## TRAVAIL DEMANDÉ
• a. Les affirmations suivantes concordent-elles avec l’extrait à lire ? Pour chacune, répondez par oui ou par non et citez mot pour mot les termes du texte qui tranchent.
(i) L’auteur a rencontré de nombreux adultes d’environ quarante ou cinquante ans.
(ii) L’auteur se présente comme un optimiste.
(iii) La partie saine de la société est solidement unie.
• b. Pouvez-vous citer le passage de l’extrait à lire qui va de « Pour ne pas » jusqu’à « chemin, par exemple. » ?

Pour ne pas demeurer tout à fait sur un signe négatif, il serait erroné de penser que personne ne réagit. J’ai eu la chance de rencontrer de nombreux adultes, d’un certain âge, autour de la quarantaine ou de la cinquantaine, souffrant de cet état désastreux de fait. L’intelligence, la lucidité, la clarté d’expression, la finesse d’analyse de ces personnes étaient merveilleuses, et pour tout dire, surprenantes pour un pessimiste comme moi. Il était évident que l’abattement devant ce qui ressemble à un tsunami de vulgarité et de destruction prend sa source dans l’impression que les êtres de bonne volonté sont ultra-minoritaires. Or, il n’est pas rare d’en croiser. Le problème est bien sûr que la partie saine de la société est atomisée. Parfois, des projets collectifs donnent corps à un état d’esprit partagé. Tel village s’organise pour restaurer une croix de chemin, par exemple.

(Relevés de localisation de mots et d’éléments)

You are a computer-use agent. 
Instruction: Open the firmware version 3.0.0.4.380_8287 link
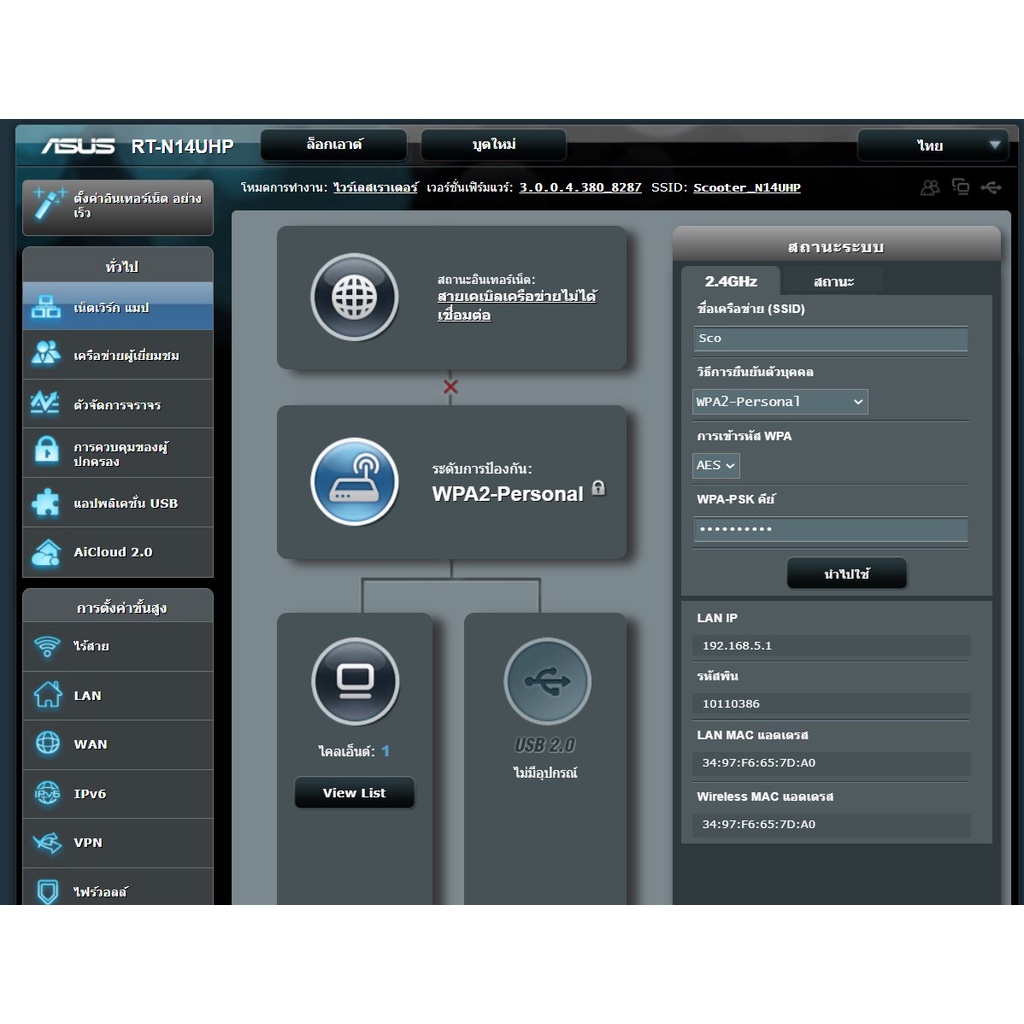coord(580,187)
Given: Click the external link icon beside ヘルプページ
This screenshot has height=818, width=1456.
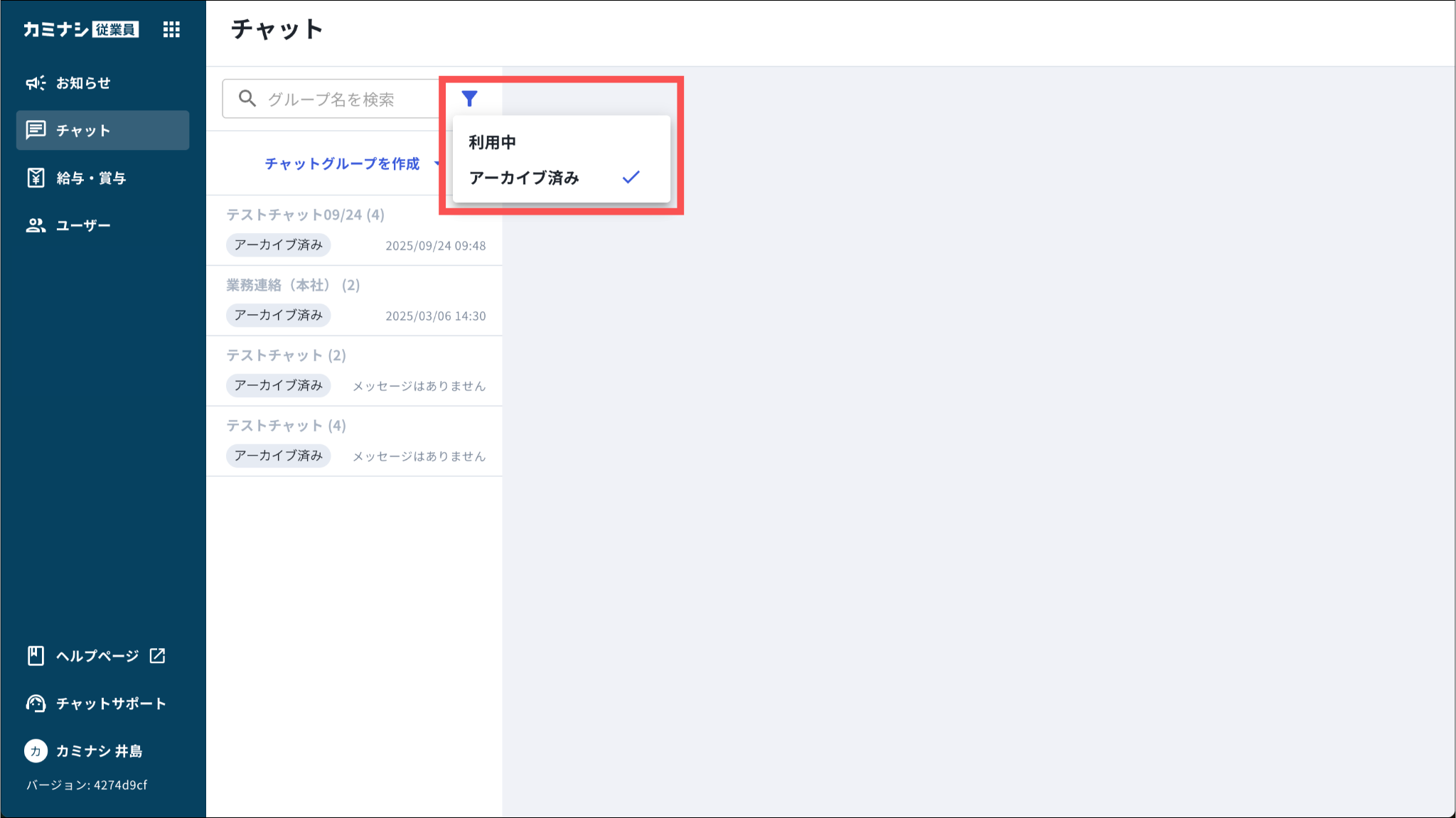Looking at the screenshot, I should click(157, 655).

## RÉPONSES AUX CONSIGNES
• a.
(i) Oui : « J’ai eu la chance de rencontrer de nombreux adultes, d’un certain âge, autour de la quarantaine ou de la cinquantaine ».
(ii) Non : « surprenantes pour un pessimiste comme moi ».
(iii) Non : « la partie saine de la société est atomisée ».

• b.
Pour ne pas demeurer tout à fait sur un signe négatif, il serait erroné de penser que personne ne réagit. J’ai eu la chance de rencontrer de nombreux adultes, d’un certain âge, autour de la quarantaine ou de la cinquantaine, souffrant de cet état désastreux de fait. L’intelligence, la lucidité, la clarté d’expression, la finesse d’analyse de ces personnes étaient merveilleuses, et pour tout dire, surprenantes pour un pessimiste comme moi. Il était évident que l’abattement devant ce qui ressemble à un tsunami de vulgarité et de destruction prend sa source dans l’impression que les êtres de bonne volonté sont ultra-minoritaires. Or, il n’est pas rare d’en croiser. Le problème est bien sûr que la partie saine de la société est atomisée. Parfois, des projets collectifs donnent corps à un état d’esprit partagé. Tel village s’organise pour restaurer une croix de chemin, par exemple.